■ What is required ■
Exactly and only the lines below from the one containing "Task: Uncheck the" down to the one containing "Task: Click the Windows Insider Program icon" are wanted, both included; please exclude every picture.

■ Information given ■
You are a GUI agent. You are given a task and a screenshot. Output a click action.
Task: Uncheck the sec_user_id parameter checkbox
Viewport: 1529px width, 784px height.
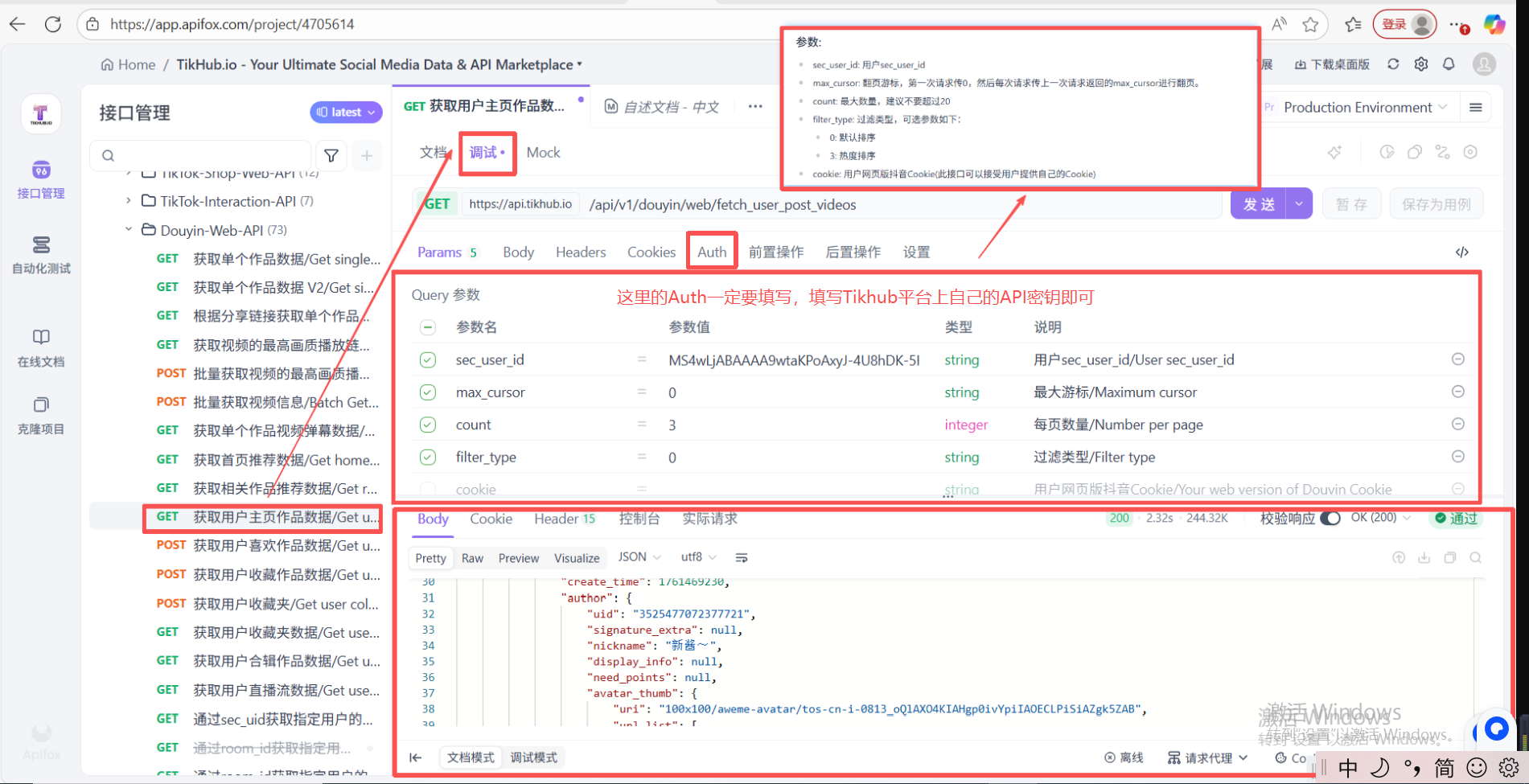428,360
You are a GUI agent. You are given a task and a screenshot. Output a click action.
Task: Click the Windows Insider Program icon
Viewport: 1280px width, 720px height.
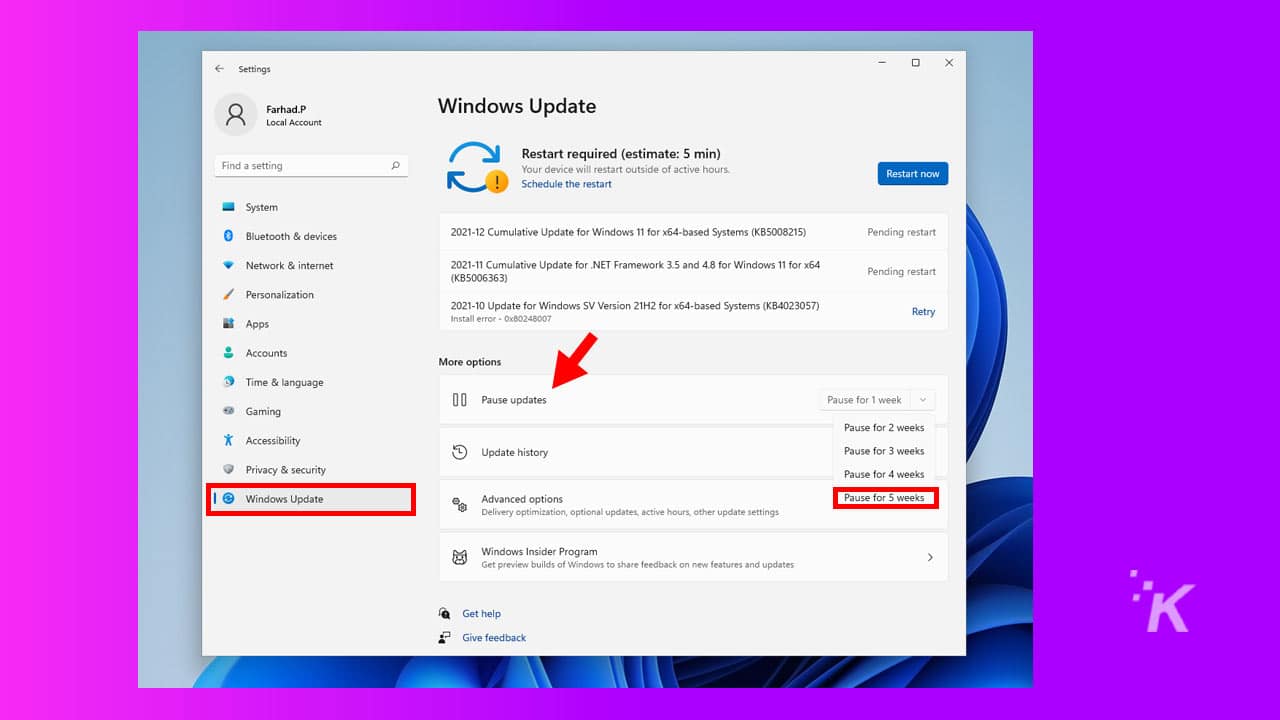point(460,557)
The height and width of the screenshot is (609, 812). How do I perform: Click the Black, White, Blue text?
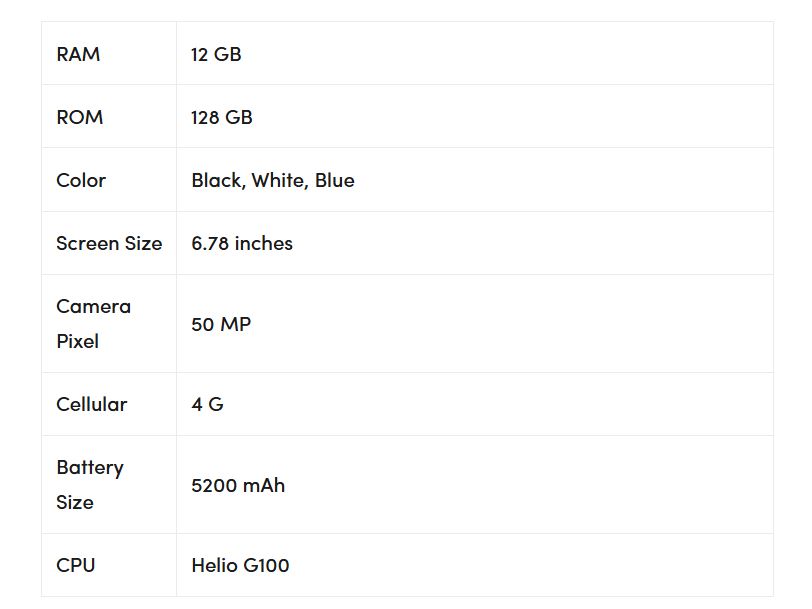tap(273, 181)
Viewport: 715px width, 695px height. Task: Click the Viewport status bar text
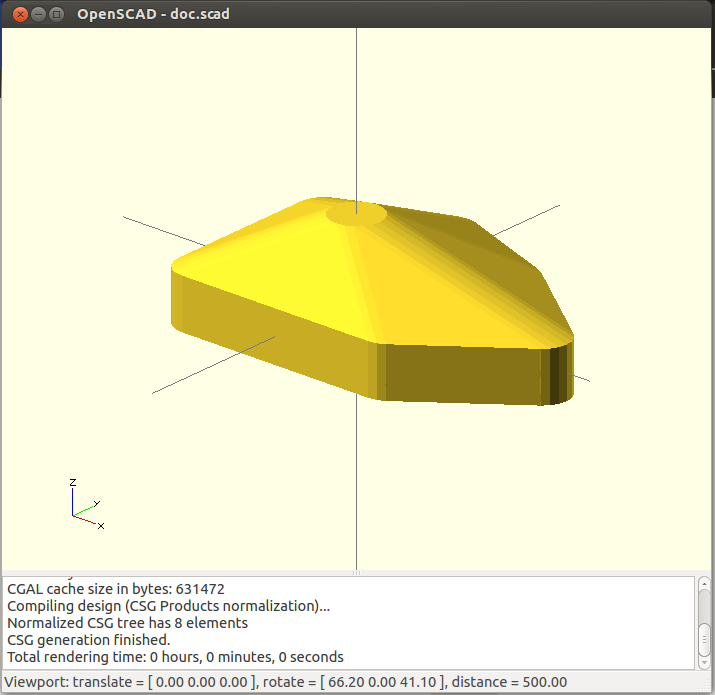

■ Solution to the exercise ■
Task: Uncheck the sec_user_id parameter checkbox
Viewport: 1529px width, 784px height.
428,360
You are a GUI agent. You are given a task and a screenshot. Output a click action.
Task: Click the Windows Insider Program icon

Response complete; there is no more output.